Essential role of cell cycle regulatory genes p21 and p27 expression in inhibition of breast cancer cells by arsenic trioxide

Arsenic trioxide (As₂O₃), a component of traditional Chinese medicine, has been used successfully for the treatment of acute promyelocytic leukemia (APL), and As₂O₃ is of potential therapeutic value for the treatment of other promyelocytic malignancies and some solid tumors including breast cancer. However, the precise molecular mechanisms through which As₂O₃ induces cell cycle arrest and apoptosis in solid tumors have not been clearly understood.
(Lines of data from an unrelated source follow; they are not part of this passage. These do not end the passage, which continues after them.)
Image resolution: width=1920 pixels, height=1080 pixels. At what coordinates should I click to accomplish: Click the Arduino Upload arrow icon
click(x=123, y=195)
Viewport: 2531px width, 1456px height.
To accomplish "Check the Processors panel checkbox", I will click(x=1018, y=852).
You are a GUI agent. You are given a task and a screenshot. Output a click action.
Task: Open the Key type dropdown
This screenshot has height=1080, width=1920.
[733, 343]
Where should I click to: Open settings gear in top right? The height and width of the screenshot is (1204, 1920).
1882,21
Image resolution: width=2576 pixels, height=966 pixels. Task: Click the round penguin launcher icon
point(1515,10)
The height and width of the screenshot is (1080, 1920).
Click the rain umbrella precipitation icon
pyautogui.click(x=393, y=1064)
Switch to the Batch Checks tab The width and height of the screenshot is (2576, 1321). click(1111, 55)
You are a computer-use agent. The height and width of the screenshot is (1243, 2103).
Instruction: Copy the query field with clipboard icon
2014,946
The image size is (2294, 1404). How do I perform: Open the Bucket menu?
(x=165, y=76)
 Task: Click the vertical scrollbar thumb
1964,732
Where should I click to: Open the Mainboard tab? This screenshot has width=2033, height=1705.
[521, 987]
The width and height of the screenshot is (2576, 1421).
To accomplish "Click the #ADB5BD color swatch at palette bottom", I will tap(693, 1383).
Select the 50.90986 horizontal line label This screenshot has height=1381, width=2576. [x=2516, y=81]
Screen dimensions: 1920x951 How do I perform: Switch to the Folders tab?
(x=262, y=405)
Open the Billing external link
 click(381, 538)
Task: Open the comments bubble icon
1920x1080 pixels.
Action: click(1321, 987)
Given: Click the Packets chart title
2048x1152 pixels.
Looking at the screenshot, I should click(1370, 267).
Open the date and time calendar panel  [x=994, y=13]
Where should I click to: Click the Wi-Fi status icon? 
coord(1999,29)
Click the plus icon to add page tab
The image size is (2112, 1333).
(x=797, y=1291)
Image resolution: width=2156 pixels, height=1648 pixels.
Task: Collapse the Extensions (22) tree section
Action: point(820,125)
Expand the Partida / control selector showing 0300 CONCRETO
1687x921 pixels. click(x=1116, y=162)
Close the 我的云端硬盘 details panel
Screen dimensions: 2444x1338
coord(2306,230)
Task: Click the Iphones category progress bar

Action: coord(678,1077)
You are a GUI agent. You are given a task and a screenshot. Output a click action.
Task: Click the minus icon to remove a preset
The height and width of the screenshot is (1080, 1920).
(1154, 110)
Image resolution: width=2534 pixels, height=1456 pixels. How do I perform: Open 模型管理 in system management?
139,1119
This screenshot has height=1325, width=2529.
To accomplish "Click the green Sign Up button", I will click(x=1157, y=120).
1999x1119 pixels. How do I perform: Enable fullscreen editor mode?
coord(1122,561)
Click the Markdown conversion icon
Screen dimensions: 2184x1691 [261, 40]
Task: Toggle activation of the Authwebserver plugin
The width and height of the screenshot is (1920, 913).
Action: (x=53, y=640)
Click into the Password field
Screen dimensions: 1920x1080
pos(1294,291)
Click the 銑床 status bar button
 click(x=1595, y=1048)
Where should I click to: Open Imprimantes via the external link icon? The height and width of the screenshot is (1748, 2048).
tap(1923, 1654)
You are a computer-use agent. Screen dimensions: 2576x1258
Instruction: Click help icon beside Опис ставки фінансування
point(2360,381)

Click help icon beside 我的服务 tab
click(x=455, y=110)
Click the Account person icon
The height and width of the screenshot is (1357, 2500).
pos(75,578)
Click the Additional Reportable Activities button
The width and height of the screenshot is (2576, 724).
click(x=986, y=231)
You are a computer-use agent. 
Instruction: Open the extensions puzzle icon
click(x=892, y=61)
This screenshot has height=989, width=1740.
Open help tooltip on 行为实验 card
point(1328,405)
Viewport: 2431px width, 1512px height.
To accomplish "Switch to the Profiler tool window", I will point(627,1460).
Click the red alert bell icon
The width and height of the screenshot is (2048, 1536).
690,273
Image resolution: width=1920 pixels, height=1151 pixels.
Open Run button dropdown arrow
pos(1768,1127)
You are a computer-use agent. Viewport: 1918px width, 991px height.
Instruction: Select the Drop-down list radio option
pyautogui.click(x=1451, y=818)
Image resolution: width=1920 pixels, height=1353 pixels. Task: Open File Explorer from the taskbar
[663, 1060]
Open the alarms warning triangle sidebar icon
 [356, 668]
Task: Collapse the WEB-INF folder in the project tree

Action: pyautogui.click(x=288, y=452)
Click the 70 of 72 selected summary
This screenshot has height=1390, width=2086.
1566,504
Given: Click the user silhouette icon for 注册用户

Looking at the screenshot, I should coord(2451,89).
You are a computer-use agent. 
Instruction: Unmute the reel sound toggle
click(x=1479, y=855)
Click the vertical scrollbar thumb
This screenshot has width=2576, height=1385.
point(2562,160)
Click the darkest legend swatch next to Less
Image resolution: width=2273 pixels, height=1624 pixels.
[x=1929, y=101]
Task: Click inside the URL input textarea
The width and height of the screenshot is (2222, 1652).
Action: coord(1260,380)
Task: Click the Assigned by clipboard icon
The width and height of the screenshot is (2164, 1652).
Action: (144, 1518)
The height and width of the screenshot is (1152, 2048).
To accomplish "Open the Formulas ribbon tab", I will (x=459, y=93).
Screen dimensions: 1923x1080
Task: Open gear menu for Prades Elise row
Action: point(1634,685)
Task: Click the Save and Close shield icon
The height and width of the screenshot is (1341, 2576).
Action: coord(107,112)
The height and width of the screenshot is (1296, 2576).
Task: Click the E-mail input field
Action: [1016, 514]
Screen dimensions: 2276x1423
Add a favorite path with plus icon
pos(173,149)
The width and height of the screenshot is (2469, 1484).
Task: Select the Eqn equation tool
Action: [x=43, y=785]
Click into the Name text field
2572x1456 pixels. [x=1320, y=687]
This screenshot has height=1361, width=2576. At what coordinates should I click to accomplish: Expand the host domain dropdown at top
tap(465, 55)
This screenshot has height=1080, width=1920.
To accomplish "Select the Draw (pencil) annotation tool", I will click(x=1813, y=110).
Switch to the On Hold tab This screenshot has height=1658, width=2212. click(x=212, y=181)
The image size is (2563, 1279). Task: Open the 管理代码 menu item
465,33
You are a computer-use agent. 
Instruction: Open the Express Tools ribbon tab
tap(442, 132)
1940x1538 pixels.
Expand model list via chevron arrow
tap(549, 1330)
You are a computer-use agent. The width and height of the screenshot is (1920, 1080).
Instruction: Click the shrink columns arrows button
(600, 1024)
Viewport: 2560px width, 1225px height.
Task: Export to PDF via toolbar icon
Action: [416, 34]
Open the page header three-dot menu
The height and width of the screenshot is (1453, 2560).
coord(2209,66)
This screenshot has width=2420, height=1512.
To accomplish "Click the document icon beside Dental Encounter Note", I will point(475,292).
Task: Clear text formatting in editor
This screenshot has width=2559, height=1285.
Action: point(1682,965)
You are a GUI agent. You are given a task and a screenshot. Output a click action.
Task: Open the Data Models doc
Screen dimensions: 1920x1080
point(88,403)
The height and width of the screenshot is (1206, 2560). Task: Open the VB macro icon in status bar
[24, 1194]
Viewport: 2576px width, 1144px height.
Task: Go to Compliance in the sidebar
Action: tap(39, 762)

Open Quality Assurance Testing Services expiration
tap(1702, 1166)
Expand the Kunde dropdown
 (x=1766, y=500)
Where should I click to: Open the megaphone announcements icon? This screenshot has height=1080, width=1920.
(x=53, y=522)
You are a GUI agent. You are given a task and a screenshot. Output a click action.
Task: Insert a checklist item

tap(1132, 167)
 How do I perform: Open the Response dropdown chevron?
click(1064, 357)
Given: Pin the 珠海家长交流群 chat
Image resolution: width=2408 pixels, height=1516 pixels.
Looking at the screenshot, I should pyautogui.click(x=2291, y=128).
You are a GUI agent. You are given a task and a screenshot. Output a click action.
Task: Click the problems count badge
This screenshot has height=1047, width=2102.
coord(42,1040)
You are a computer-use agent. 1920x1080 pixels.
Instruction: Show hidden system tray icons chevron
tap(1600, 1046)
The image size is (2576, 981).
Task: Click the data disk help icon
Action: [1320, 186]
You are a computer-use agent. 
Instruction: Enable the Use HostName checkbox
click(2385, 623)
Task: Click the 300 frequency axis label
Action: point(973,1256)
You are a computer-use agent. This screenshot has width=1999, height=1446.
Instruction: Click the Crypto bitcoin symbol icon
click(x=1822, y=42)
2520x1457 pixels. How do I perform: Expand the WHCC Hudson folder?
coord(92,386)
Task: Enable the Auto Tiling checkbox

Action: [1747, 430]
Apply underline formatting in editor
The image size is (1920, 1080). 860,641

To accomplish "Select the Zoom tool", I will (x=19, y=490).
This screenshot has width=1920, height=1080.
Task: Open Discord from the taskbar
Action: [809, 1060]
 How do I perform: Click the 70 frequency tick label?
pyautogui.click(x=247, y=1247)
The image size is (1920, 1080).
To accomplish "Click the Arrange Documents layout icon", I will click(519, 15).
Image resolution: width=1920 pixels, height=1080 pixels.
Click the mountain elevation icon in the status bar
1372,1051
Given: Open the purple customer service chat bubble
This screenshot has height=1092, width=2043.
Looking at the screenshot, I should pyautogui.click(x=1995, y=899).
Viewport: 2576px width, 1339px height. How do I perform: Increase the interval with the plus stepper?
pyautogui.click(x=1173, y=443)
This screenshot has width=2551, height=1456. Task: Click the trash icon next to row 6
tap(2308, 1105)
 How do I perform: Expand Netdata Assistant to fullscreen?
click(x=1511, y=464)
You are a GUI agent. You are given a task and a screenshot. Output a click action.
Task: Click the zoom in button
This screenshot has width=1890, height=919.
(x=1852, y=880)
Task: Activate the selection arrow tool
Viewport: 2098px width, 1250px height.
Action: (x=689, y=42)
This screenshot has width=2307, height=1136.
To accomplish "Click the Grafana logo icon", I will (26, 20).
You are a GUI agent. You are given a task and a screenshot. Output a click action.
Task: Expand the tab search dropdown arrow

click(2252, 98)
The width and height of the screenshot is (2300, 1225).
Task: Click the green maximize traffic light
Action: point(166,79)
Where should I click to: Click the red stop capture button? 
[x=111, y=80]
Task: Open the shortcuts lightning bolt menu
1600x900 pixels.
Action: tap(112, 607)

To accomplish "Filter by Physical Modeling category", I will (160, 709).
The goal of our study is to gain insight into the general biological processes and molecular functions that are altered by As₂O₃ treatment in MCF-7 breast cancer cells and to identify the key signaling processes that are involved in the regulation of these physiological effects. In the present study, MCF-7 cells were treated with 5 μM As₂O₃, and the differential gene expression was then analyzed by DNA microarray. The results showed that As₂O₃ treatment changed the expression level of several genes that involved in cell cycle regulation, signal transduction, and apoptosis. Notably, As₂O₃ treatment increased the mRNA and protein levels of the cell cycle inhibitory proteins, p21 and p27. Interestingly, knocking down p21 or p27 individually did not alter As₂O₃-induced apoptosis and cell cycle arrest; however, the simultaneous down-regulation of both p21 and p27 resulted in attenuating of G₁, G₂/M arrest and reduction in apoptosis, thus indicating that p21 and p27 as the primary molecular targets of As₂O₃ against breast cancer. Overall, our results provide new insights into As₂O₃-related signaling activities, which may facilitate the development of As₂O₃-based anticancer strategies and/or combination therapies against solid tumors.